On Mar. 24, an email was sent out to the Concordia community regarding antisemitic symbols and phrases found on campus, signed by the Bias Incident Response Team, which also asked for those with further information to submit a report form.
These symbols and phrases were found written in the snow on cars in the Bogstad and East Complex parking lots. While the incident did not attack the owners of the cars specifically, it did “stand against Concordia’s values and commitments to diversity and inclusion,” the email stated.
Edward Antonio, Chief Diversity Officer and chair of BIRT, said, “Anything that involves discrimination or demeaning other groups on the basis of skin color, ethnicity, race, or any identity-based characteristics really goes against college commitments. The college believes and affirms the dignity of every human person.”
Following a reported incident such as this, BIRT gathers information through pictures and video surveillance before referring it to a different department that can become more directly involved with the students, faculty, staff or community members who instigated the incident. BIRT does not have investigative or sanctioning powers, so the process following the gathering of information is handed off most commonly to Student Conduct and Academic Affairs, which see the process to its end.

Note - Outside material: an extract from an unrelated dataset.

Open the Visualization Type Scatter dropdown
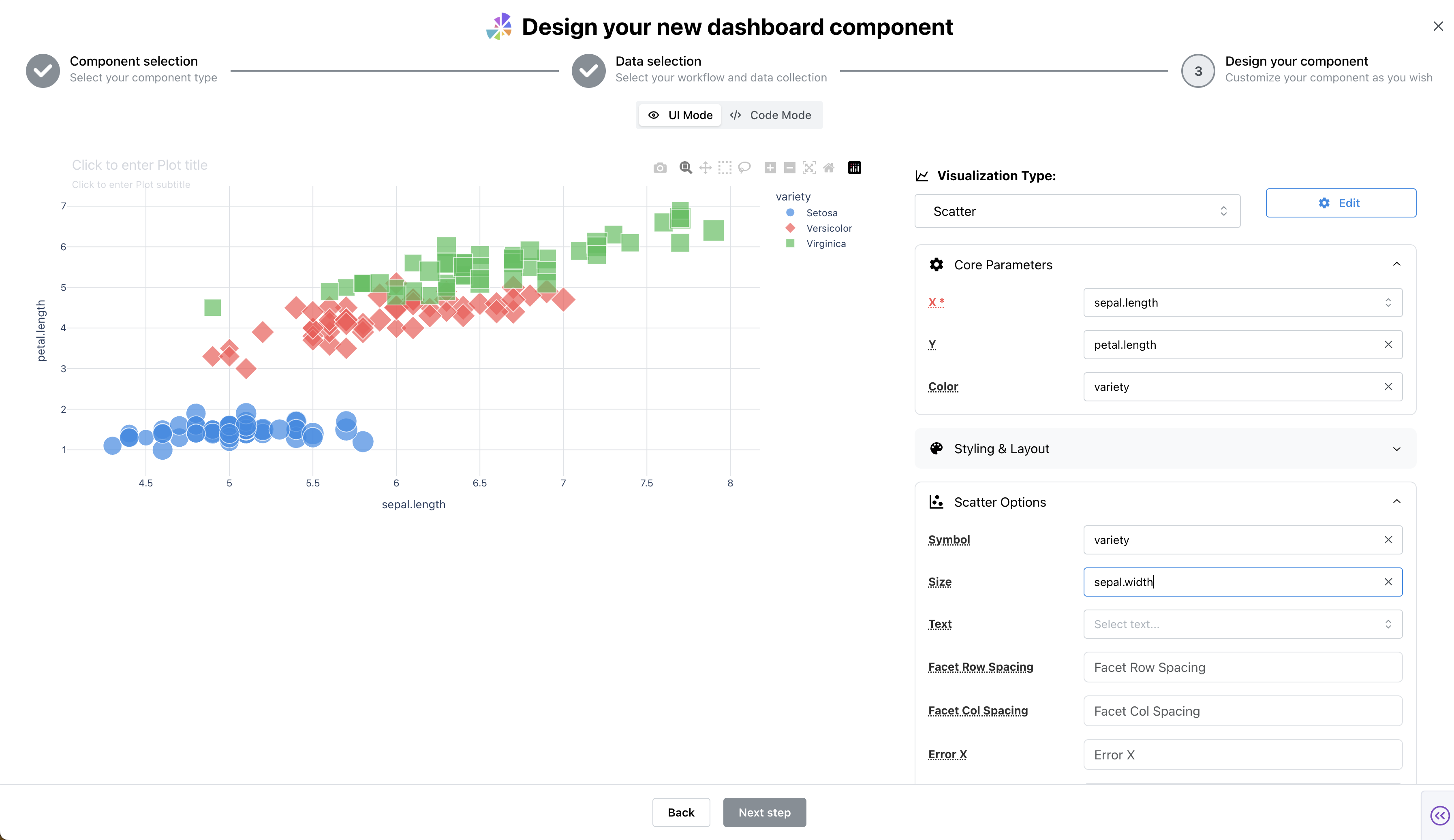 pos(1077,211)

Bias incidents, according to the Bias Incident and Response Policy, “include activity that intimidates, demeans, mocks, degrades, stereotypes, marginalizes, or threatens individuals or groups based on that individual’s or group’s actual or perceived age, ancestry, ethnicity, national origin, ability, sex, gender identity or expression, citizenship or immigration status, marital status, socio-economic class, race, religion, religious practice, sexual identity or veteran status.”

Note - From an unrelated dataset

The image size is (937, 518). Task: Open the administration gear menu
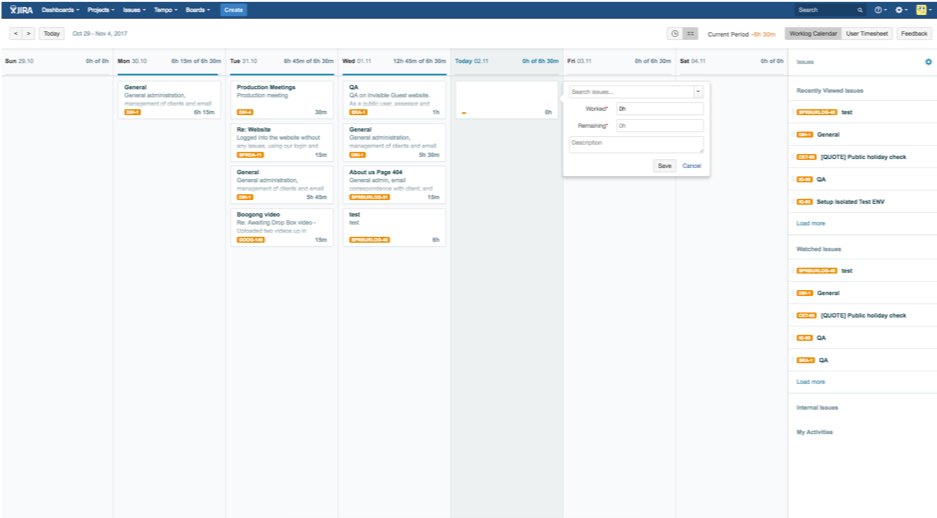tap(900, 9)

Bill MacDonald, Director of Public Safety, adds that even though there is no physical damage done to campus or personal property, or the act is not targeting a person individually, does not mean that it could not become a case of harassment or lead to further consequences.
“I would emphasize the importance of being good citizens of our campus community. It’s important for us to live together in community and to see differences not as a liability, but as an opportunity to learn from one another,” Antonio said.

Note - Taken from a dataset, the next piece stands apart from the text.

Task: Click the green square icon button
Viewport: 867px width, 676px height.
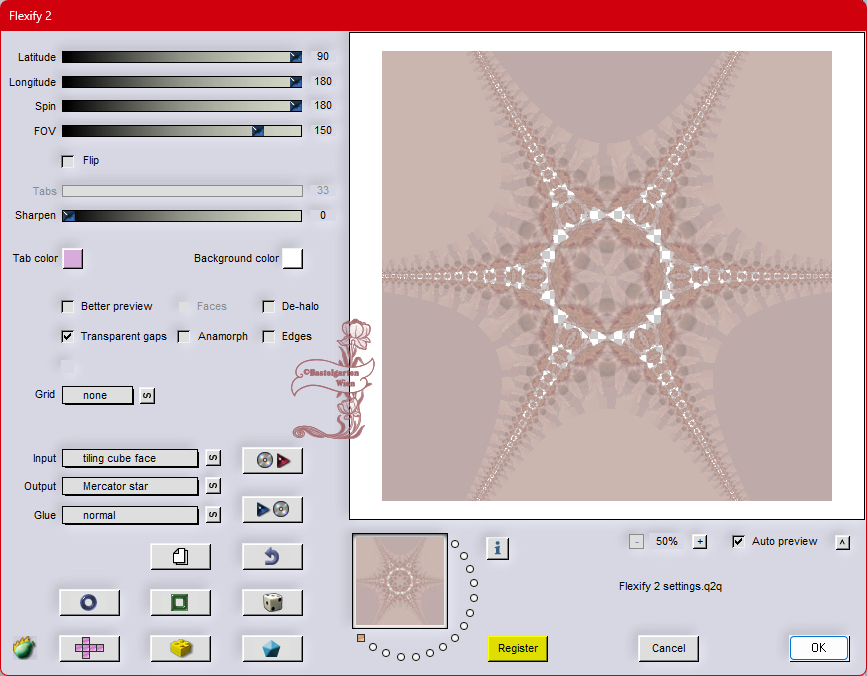Action: (x=180, y=602)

This summer, Public Safety will be working with Facilities Management, ResLife and SGA to create a safer campus environment. “We’re taking measures with adding equipment, adding cameras, adding lighting, adding signage, along with some other measures as well,” MacDonald said.
“BIRT is not just for students, not just for faculty, not just for staff – it’s for everyone. We are committed to making whatever improvements we need to make when we have opportunities to do that,” Antonio said.
Students are strongly encouraged to report bias incidents through a form on the BIRT website or by contacting the appropriate office found on the same page. In some incidents, security alerts or timely warnings, including pictures of the person who committed the act, will be sent out to ask the public for more information. For the recent antisemitic findings, the perpetrator has not yet been found.
“We ask for people to come forward if they have information on who’s doing this, so we can try to generate some leads, even if it’s not a crime. This is certainly something that the college doesn’t condone,” said MacDonald.
If you see an incident occurring, take pictures if possible and submit a report to BIRT immediately. Public Safety reminds students to not confront someone in the act of a bias or security incident.